-- TEXTO APRESENTADO --

Atônita, a turma via Max Gehringer dinamitar, um a um, os pilares do RH moderno. Rechear o currículo com cursos antes de entrar no mercado? Atraso. Estar conectado 24 horas para atender o chefe? Tiro pela culatra. Diante dos alunos do pós-graduação em Finanças e Banking da PUCRS, em uma noite de agosto, um dos principais gurus em carreiras do país derrubava os clichês do mundo corporativo.
Gehringer é um sujeito sem perfil no LinkedIn e que carrega (a maior parte do tempo desligado) um antiquado celular cuja bateria faz durar 30 dias. Lá pelas tantas, um aluno ergue o braço: não vale a pena sacrificar fins de semana para aumentar a chance de ser promovido, ao menos no início da carreira? Gehringer olha o grupo de aspirantes a cargos de gerentes. E provoca:
– Rapaz, e você acha que um dia isso vai parar?
O ciclo dos jovens nas empresas tem sido cada vez mais curto. Conforme o Instituto de Pesquisa Econômica Aplicada (IPEA), sete em cada 10 pessoas de 15 a 24 anos saem do emprego antes de completarem um ano. O que está faltando nessa química?

-- DETALHES DA TAREFA --
Transcreva literalmente o trecho do texto sobre Max Gehringer que vai de "Gehringer é um" até "faltando nessa química?", incluindo esses extremos.

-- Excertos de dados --
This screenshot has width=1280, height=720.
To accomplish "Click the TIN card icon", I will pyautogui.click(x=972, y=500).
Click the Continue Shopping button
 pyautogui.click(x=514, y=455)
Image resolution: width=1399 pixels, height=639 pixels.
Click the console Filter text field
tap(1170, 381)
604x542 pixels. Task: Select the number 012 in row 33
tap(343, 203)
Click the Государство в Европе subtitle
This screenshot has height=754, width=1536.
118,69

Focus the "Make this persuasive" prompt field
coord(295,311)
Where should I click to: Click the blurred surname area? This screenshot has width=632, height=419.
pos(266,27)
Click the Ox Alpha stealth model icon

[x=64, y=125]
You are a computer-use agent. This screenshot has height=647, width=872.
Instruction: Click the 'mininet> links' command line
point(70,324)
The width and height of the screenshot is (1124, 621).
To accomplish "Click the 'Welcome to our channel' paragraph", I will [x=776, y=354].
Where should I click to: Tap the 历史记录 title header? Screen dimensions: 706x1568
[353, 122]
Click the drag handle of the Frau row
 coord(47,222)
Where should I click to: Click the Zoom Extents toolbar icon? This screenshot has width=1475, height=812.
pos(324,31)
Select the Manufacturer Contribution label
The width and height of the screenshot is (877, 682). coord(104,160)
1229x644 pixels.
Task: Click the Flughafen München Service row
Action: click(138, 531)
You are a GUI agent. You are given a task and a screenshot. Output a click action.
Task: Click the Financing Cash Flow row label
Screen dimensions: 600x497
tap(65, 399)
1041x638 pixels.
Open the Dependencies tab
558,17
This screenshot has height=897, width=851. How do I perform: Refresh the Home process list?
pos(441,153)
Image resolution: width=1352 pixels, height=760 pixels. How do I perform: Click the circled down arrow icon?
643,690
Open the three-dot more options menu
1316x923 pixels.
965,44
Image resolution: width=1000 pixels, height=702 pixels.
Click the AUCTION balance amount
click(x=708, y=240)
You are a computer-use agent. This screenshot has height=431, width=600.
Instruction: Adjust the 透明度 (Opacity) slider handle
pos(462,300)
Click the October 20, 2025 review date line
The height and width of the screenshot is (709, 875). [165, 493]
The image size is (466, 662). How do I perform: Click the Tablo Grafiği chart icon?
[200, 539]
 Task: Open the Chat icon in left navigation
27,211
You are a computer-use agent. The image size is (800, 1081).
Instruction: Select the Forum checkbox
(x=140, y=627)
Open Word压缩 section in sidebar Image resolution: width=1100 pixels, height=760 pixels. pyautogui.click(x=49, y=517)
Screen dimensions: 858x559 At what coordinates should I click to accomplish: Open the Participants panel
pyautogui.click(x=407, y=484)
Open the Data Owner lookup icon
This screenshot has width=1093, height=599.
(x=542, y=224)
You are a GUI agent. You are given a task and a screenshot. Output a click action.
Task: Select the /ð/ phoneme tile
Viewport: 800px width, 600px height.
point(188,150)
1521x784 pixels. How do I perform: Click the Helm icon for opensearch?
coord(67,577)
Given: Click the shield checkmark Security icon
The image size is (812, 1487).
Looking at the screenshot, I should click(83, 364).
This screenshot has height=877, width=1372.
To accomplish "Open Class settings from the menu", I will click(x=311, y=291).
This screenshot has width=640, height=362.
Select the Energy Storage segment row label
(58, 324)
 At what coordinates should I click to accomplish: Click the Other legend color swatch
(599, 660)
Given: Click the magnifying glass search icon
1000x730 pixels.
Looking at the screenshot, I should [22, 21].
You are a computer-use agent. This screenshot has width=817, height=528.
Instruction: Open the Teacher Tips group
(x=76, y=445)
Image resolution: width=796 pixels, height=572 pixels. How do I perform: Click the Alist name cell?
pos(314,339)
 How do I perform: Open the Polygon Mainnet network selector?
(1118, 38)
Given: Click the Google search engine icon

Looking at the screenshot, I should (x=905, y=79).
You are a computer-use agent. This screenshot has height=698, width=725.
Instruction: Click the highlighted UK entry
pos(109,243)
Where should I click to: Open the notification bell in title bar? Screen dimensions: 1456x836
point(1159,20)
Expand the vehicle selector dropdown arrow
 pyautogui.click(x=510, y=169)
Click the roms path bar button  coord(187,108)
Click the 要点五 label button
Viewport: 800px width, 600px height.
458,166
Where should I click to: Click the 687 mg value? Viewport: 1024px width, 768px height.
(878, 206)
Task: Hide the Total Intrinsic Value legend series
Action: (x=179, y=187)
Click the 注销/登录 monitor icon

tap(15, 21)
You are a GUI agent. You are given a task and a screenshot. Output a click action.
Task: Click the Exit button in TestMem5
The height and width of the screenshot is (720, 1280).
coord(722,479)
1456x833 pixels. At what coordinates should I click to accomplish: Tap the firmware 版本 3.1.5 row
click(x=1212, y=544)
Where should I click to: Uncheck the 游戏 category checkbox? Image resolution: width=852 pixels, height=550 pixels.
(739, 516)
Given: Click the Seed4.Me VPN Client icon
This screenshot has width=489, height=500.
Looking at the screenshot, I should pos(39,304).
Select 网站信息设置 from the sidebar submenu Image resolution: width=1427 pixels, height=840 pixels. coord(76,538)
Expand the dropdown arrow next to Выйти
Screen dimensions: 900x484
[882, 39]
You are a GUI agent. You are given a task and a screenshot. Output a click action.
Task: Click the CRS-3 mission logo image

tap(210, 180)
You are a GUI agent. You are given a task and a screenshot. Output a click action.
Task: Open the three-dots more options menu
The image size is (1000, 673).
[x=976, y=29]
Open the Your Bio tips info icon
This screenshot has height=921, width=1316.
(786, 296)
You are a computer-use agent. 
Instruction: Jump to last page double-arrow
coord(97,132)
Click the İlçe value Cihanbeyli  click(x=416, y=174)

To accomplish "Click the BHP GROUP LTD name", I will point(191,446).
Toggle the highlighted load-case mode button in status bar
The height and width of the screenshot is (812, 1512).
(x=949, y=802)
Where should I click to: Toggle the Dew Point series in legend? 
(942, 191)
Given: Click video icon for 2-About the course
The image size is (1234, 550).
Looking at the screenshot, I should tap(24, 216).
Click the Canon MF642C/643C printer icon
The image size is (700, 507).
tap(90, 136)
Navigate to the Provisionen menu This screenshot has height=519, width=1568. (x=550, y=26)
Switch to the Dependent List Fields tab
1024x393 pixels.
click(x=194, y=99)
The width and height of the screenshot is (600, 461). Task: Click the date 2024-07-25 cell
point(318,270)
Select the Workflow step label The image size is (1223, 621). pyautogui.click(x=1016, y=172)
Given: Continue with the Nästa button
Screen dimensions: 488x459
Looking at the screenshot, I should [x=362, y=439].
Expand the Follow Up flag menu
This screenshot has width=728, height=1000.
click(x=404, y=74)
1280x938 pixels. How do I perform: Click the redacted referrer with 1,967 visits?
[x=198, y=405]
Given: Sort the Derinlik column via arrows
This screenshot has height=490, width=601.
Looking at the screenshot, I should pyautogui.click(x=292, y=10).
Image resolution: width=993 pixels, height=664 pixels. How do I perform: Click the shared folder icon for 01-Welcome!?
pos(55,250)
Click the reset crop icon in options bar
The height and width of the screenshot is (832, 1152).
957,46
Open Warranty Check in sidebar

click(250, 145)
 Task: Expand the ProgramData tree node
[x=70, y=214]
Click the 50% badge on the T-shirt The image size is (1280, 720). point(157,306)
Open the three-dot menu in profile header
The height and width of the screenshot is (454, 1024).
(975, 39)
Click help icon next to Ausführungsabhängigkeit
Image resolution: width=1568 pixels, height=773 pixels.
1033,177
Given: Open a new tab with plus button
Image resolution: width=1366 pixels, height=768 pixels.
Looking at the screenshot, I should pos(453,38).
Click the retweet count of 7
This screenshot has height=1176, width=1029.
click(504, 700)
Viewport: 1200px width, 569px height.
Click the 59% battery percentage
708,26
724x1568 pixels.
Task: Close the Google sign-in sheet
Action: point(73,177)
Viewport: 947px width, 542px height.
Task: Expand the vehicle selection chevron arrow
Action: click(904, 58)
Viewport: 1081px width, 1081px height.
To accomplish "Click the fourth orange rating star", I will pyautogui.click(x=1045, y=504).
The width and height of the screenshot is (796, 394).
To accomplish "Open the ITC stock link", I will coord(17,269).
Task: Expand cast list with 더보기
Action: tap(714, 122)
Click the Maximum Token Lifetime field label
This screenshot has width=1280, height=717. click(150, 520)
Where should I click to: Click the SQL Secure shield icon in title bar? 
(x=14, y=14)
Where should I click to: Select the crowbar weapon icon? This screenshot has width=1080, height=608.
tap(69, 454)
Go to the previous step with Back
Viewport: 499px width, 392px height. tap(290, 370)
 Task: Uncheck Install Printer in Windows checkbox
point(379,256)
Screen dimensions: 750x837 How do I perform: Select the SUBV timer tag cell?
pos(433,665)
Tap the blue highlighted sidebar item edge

-- RESOLUÇÃO DA TAREFA --
Gehringer é um sujeito sem perfil no LinkedIn e que carrega (a maior parte do tempo desligado) um antiquado celular cuja bateria faz durar 30 dias. Lá pelas tantas, um aluno ergue o braço: não vale a pena sacrificar fins de semana para aumentar a chance de ser promovido, ao menos no início da carreira? Gehringer olha o grupo de aspirantes a cargos de gerentes. E provoca:
– Rapaz, e você acha que um dia isso vai parar?
O ciclo dos jovens nas empresas tem sido cada vez mais curto. Conforme o Instituto de Pesquisa Econômica Aplicada (IPEA), sete em cada 10 pessoas de 15 a 24 anos saem do emprego antes de completarem um ano. O que está faltando nessa química?